Example 2 JIS standard S50C (C; 0.50) having a layered carbide as a primary structure
%, Si: 0.26%, Mn: 0.73%, P: 0.016%, S: 0.007%) Using hot-rolled sheet (sheet thickness: 3.0mm), cold working and heat treatment under various conditions shown in Table 2. Was done.

Table 2 also shows the results of an examination on the hardness, carbide particle size, and total heat treatment time of the steel sheet after the treatment.

The heat treatment according to the present invention was performed by a continuous annealing furnace, and the heat treatments other than the present invention were performed by a batch furnace.

As is clear from the table, according to the present invention, not only softening and fine carbide spheroidization as in the conventional method but also higher can be achieved, and the processing time required for it is reduced by 1 /.
It was greatly reduced to less than 100.

(Effects of the Invention) According to the method of the present invention, spheroidizing treatment of a layered carbide present in steel can be realized in a very short time, which greatly contributes to energy saving and improvement in productivity.

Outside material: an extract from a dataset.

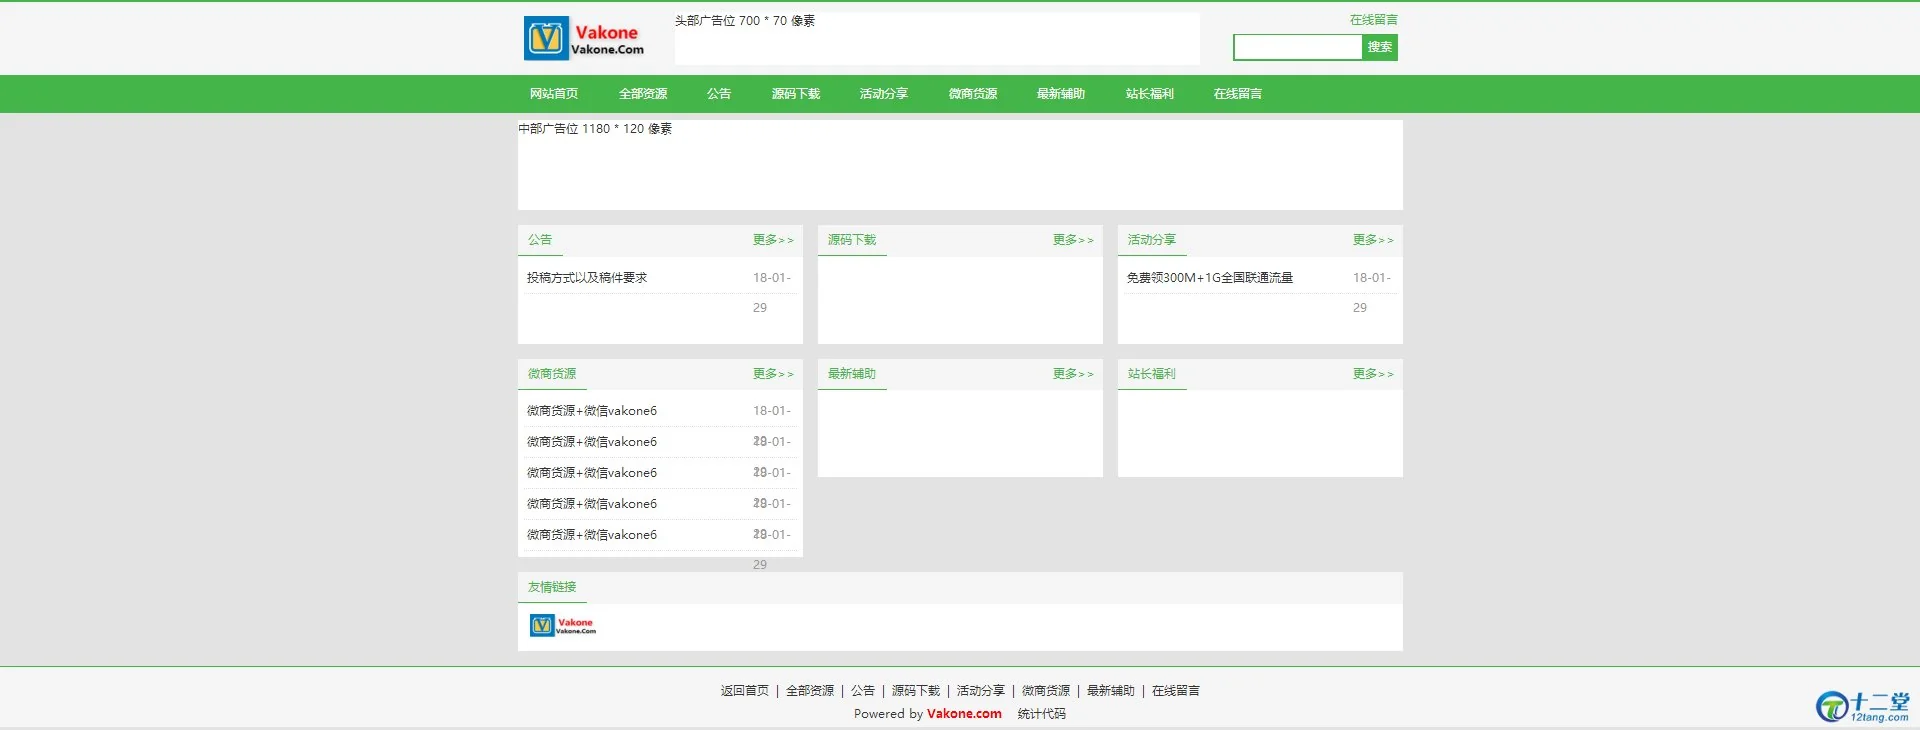Expand 更多>> in the 源码下载 panel
This screenshot has width=1920, height=730.
pos(1072,240)
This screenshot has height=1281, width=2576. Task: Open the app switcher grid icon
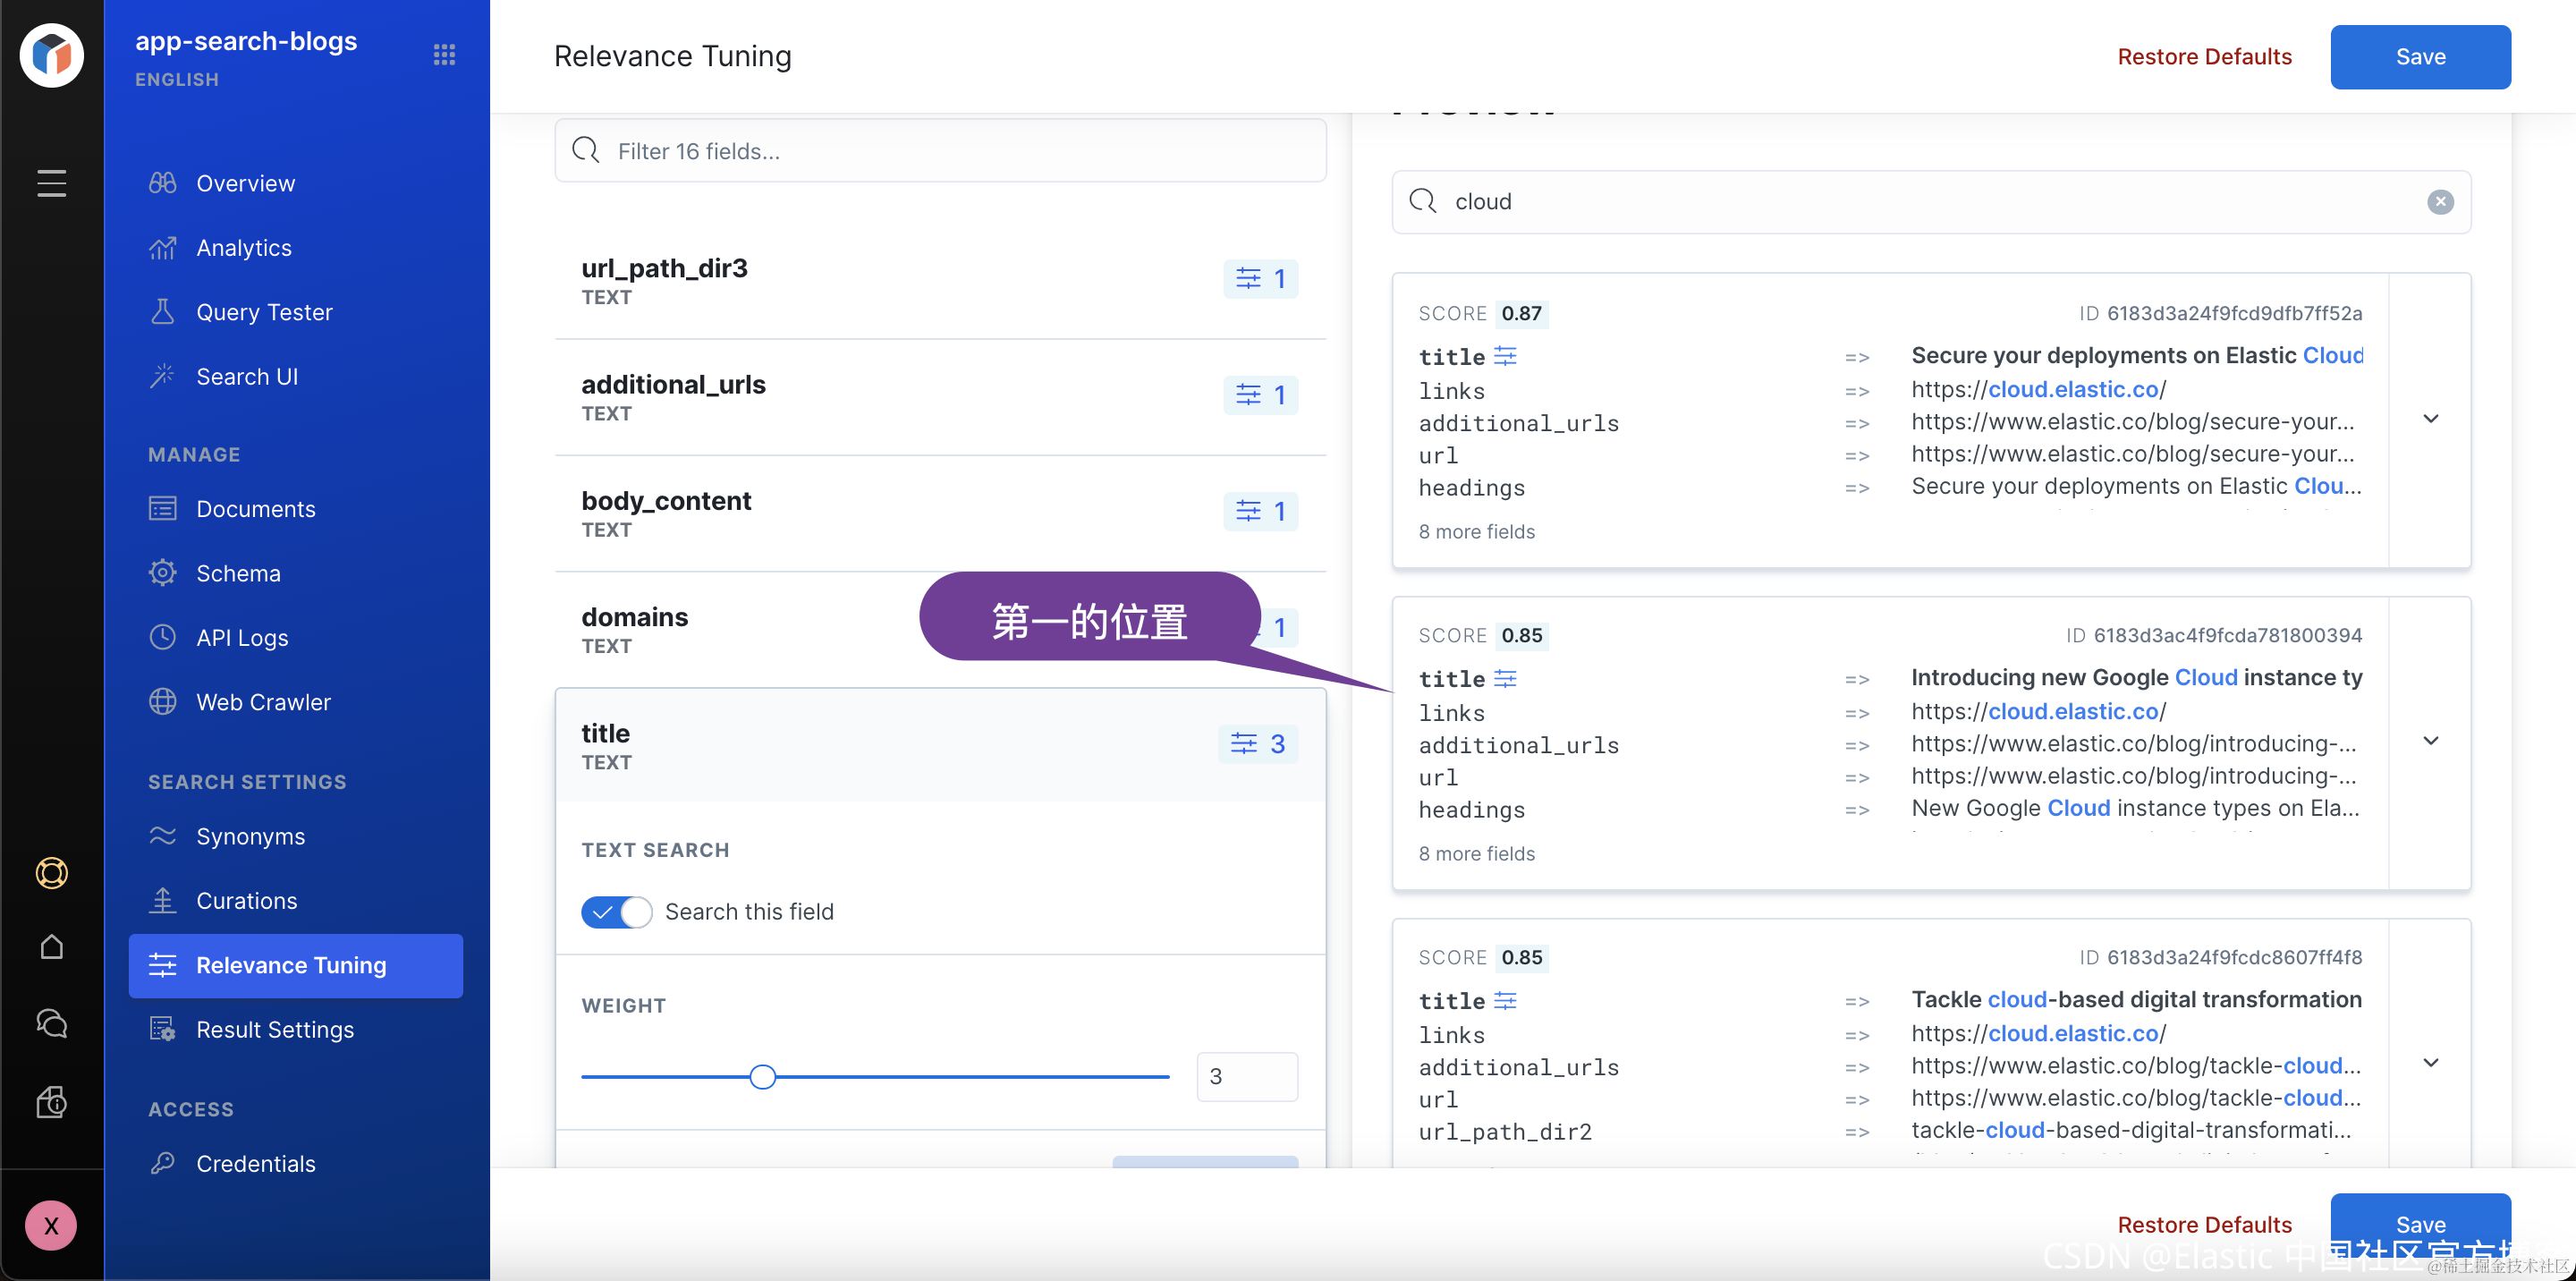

BRIEF DESCRIPTION OF THE DRAWINGS FIG. 1 is a graph showing a relationship between a cold working ratio and a spheroidizing time, FIG. 2 is a graph showing a relationship between a heating temperature and hardness during spheroidizing annealing, FIG. 3 is a graph showing the relationship between heating time, hardness and carbide diameter during spheroidizing annealing of SK7, and FIG. 4 is a graph showing the relationship between heating time, hardness and carbide diameter during spheroidizing annealing of S35C. It is a graph shown.

──────────────────────────────────────────────────の Continuation of the front page (72) Inventor Hideo Abe 1 Kawasaki-cho, Chiba City, Chiba Pref. Kawasaki Steel Corp. Technical Research Division (56) References JP-A-58-207325 (JP, A) Akira Tokubo 63-14045 (JP, B2) JP-B-54-27821 (JP, B2) (58) Fields investigated (Int. Cl. ⁶ , DB name) C21D 8/02 C21D 1/32

Claims (1)

(57) [Claims] (1) A cold working of 30% or more is applied to a eutectoid or hypoeutectoid steel having a pearlite structure with a C content of 0.8% by weight or less, and then recrystallized at a rate of 0.5 ° C./s or more. Above temperature, A
Heat to a temperature below ₁ transformation point, hold in this temperature range for 30 to 600 seconds, and then cool at a rate of 0.5 ° C / s or more to reduce the layered carbide in the pearlite structure to a fine particle size of 1 μm or less. A method for spheroidizing a layered carbide in a eutectoid or hypoeutectoid steel, wherein the method is a spherical carbide.